Material to process:
>>
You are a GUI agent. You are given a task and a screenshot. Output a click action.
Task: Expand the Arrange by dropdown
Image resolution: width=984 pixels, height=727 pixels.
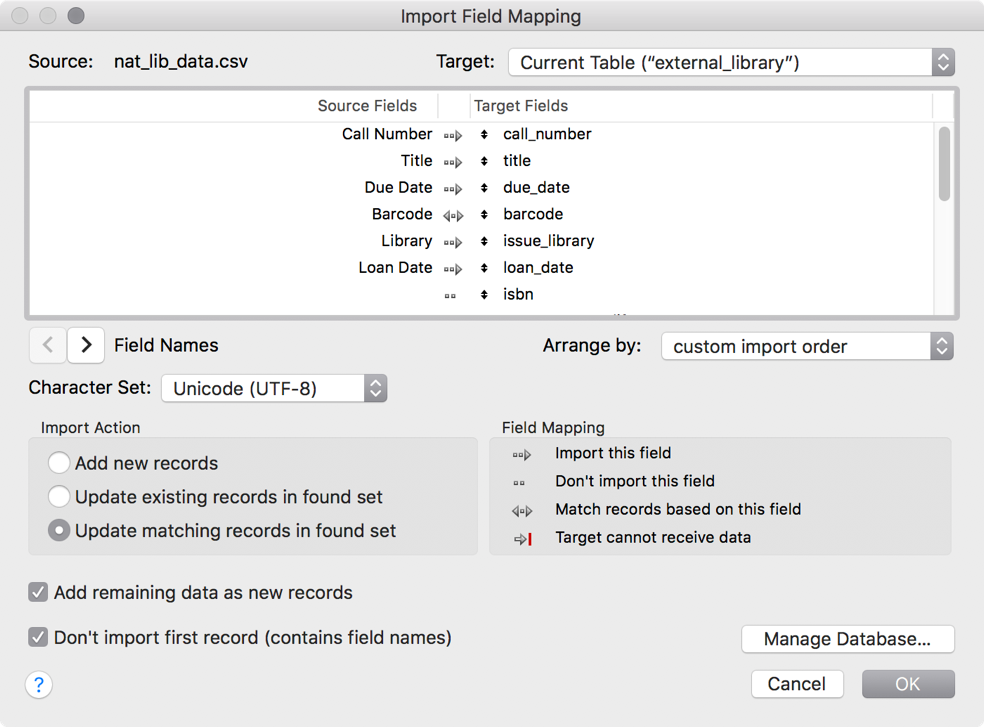[x=807, y=347]
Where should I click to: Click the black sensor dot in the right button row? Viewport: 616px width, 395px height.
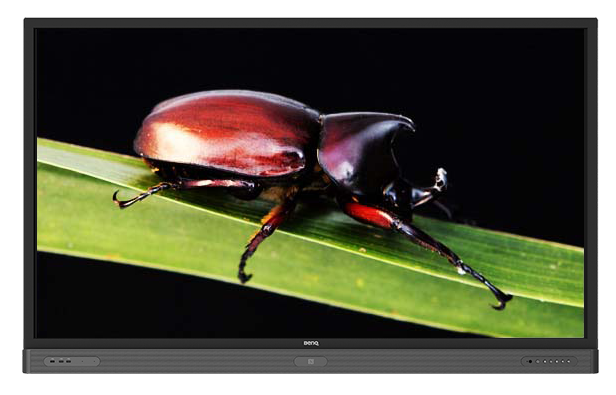530,362
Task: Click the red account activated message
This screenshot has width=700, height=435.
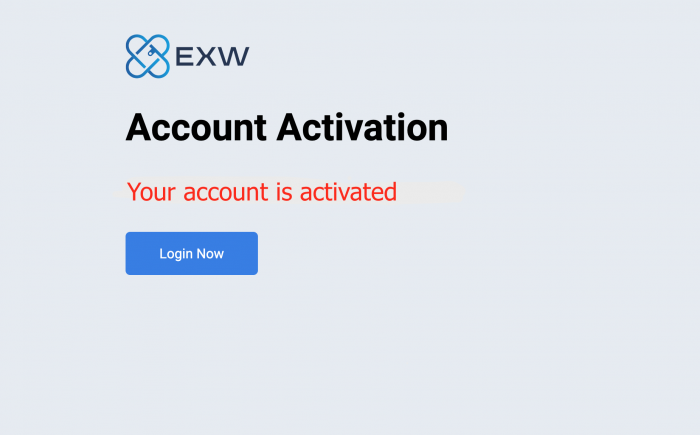Action: 262,192
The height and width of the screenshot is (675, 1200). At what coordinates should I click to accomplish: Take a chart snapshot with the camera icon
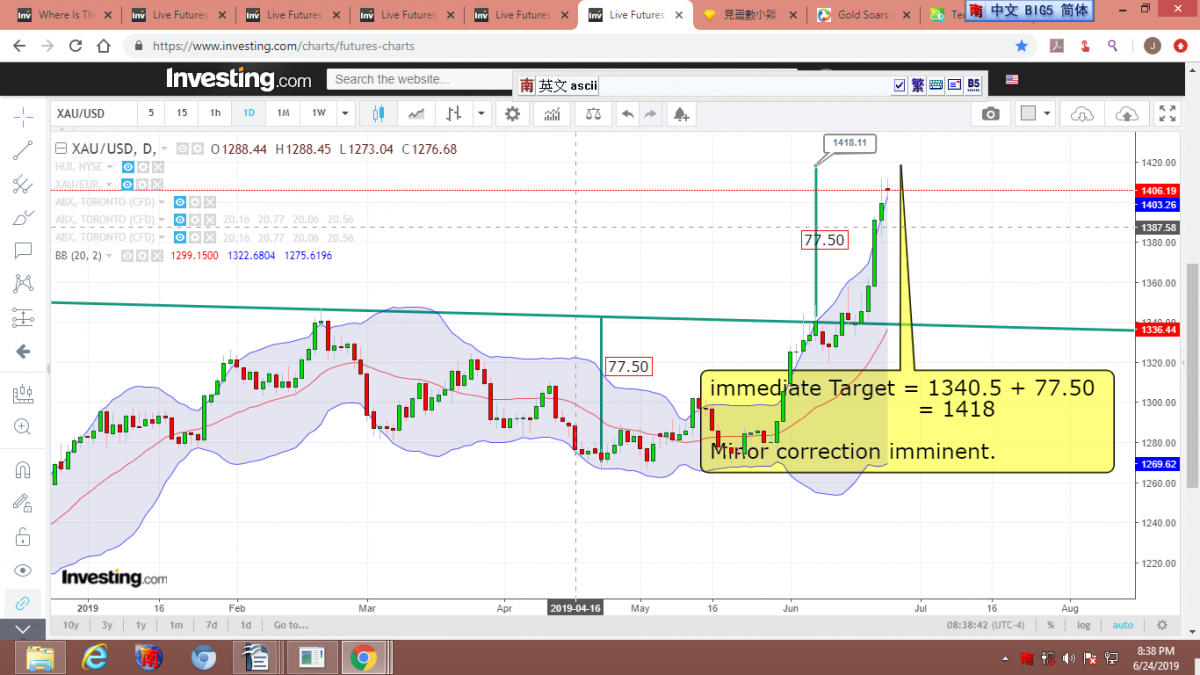(990, 114)
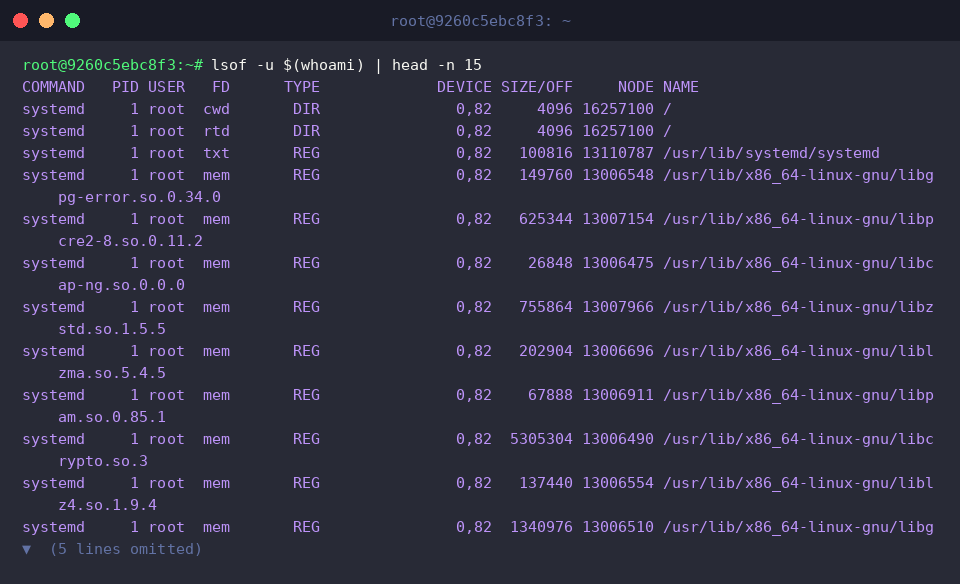Click the yellow minimize window button
This screenshot has width=960, height=584.
point(47,21)
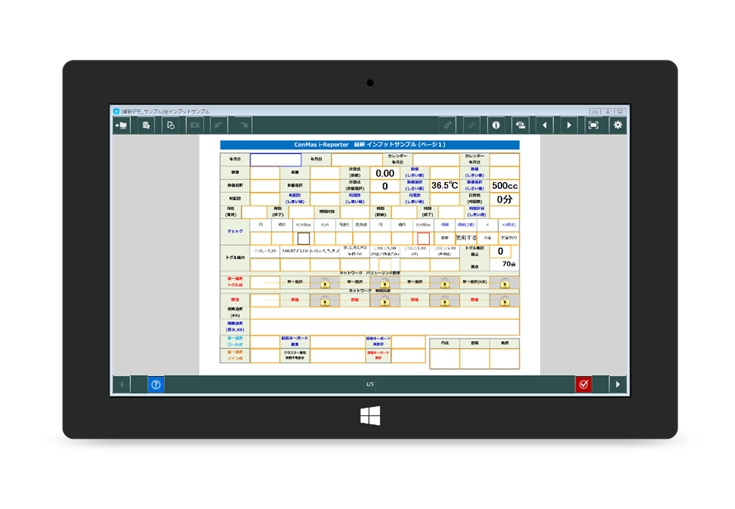Click the last padlock cell in first locked row
This screenshot has height=509, width=735.
click(504, 283)
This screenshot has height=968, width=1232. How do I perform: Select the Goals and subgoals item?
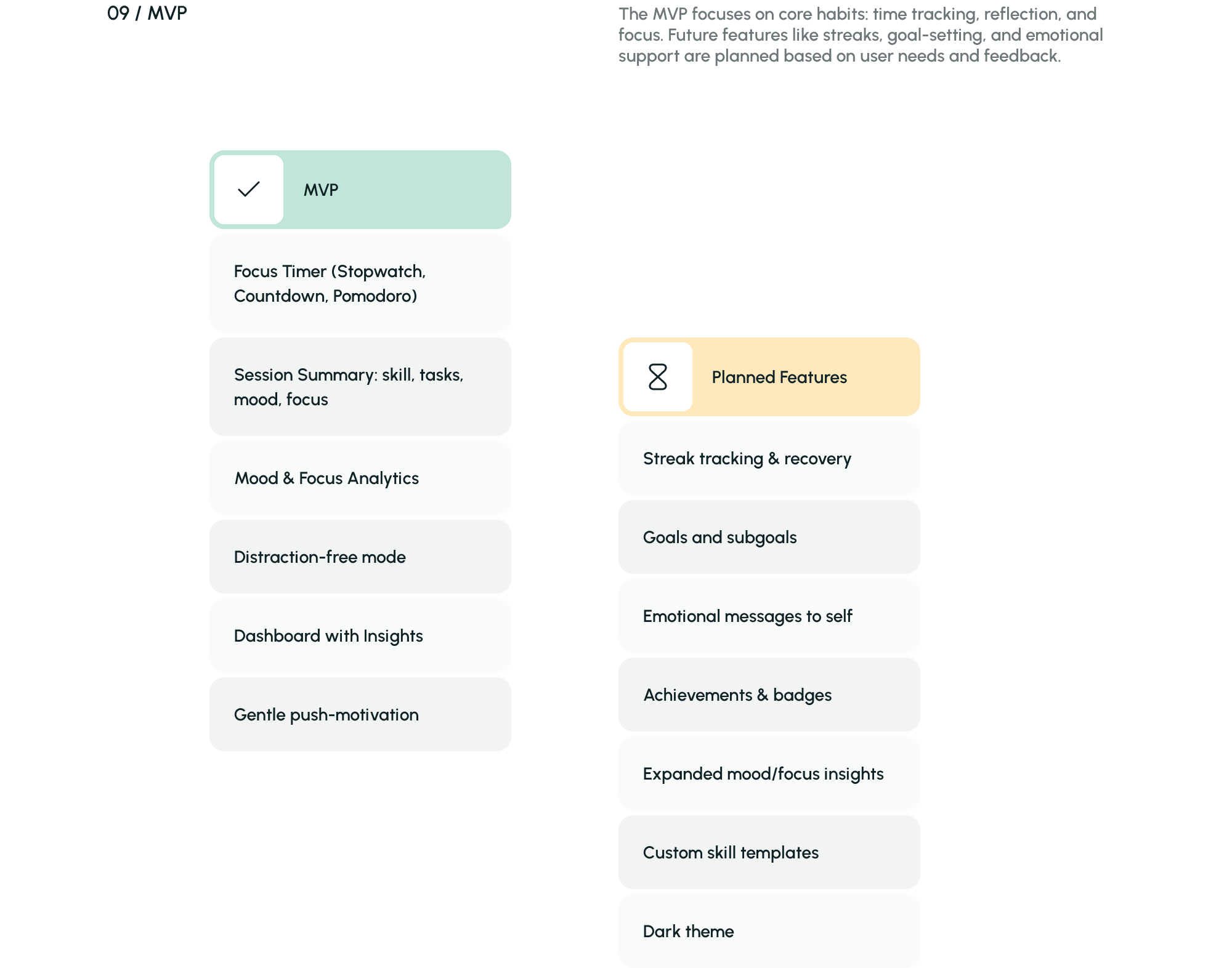[769, 537]
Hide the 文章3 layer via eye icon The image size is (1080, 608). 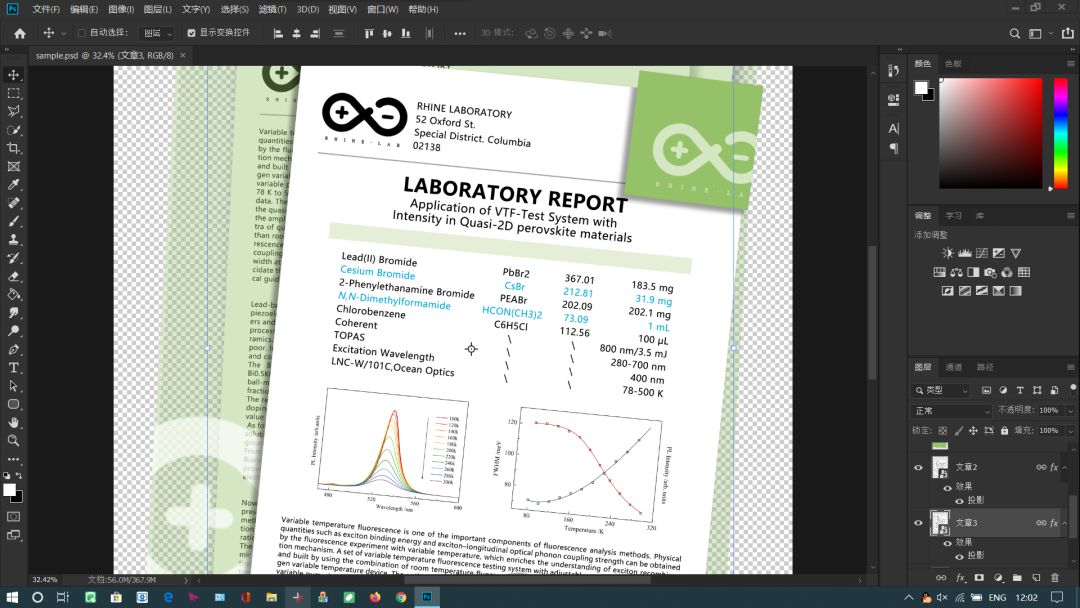(x=918, y=523)
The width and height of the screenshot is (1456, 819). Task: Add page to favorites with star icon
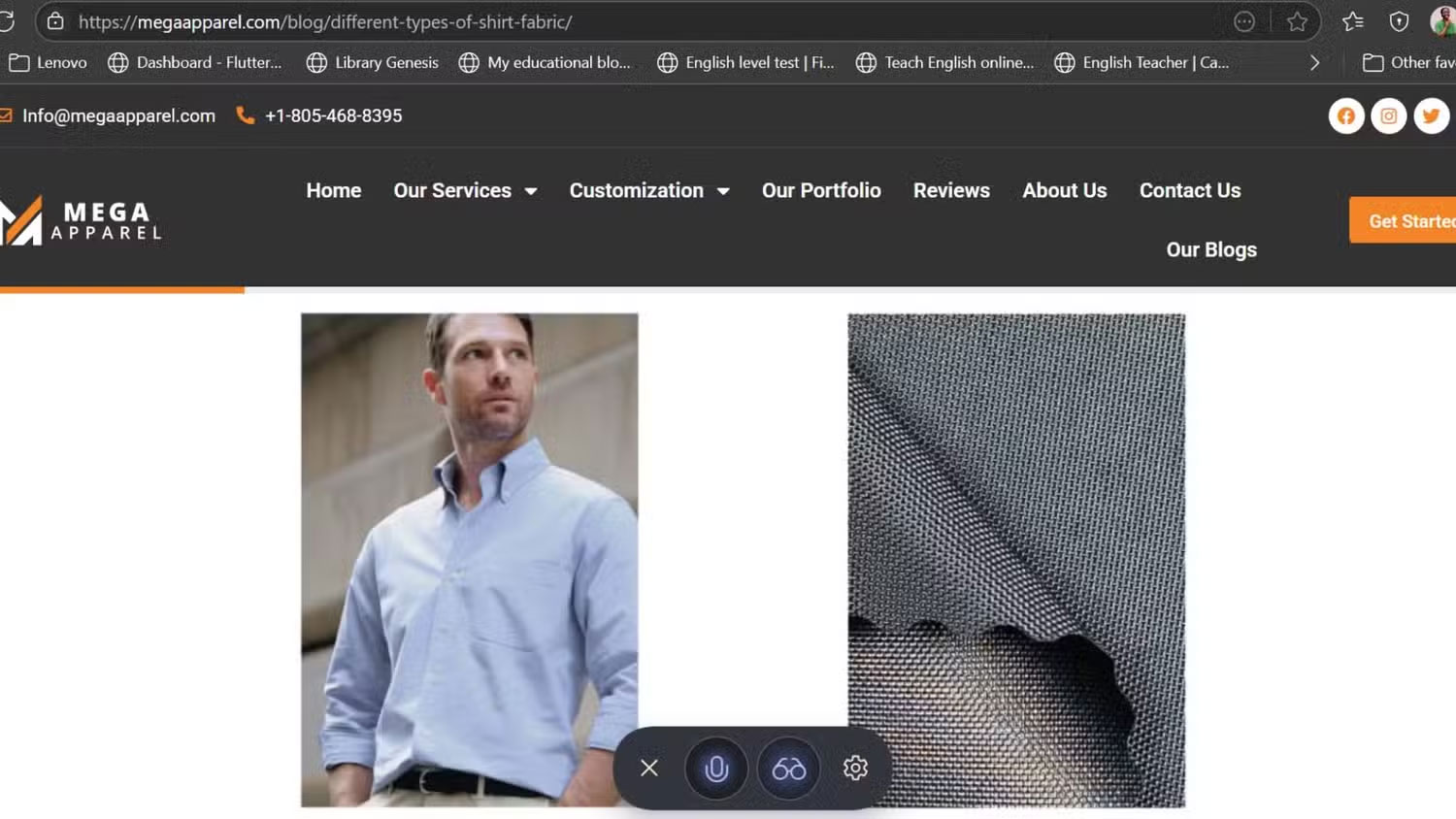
<<
Exercise directions: Restate the material word for word from its first line through the line containing "Task: Click the red account activated message", both included; the pictures do not belong in it.

Output below:
You are a GUI agent. You are given a task and a screenshot. Output a click action.
Task: Expand the Arrange by dropdown
Image resolution: width=984 pixels, height=727 pixels.
[x=807, y=347]
Where should I click to: Click the black sensor dot in the right button row? Viewport: 616px width, 395px height.
530,362
Task: Click the red account activated message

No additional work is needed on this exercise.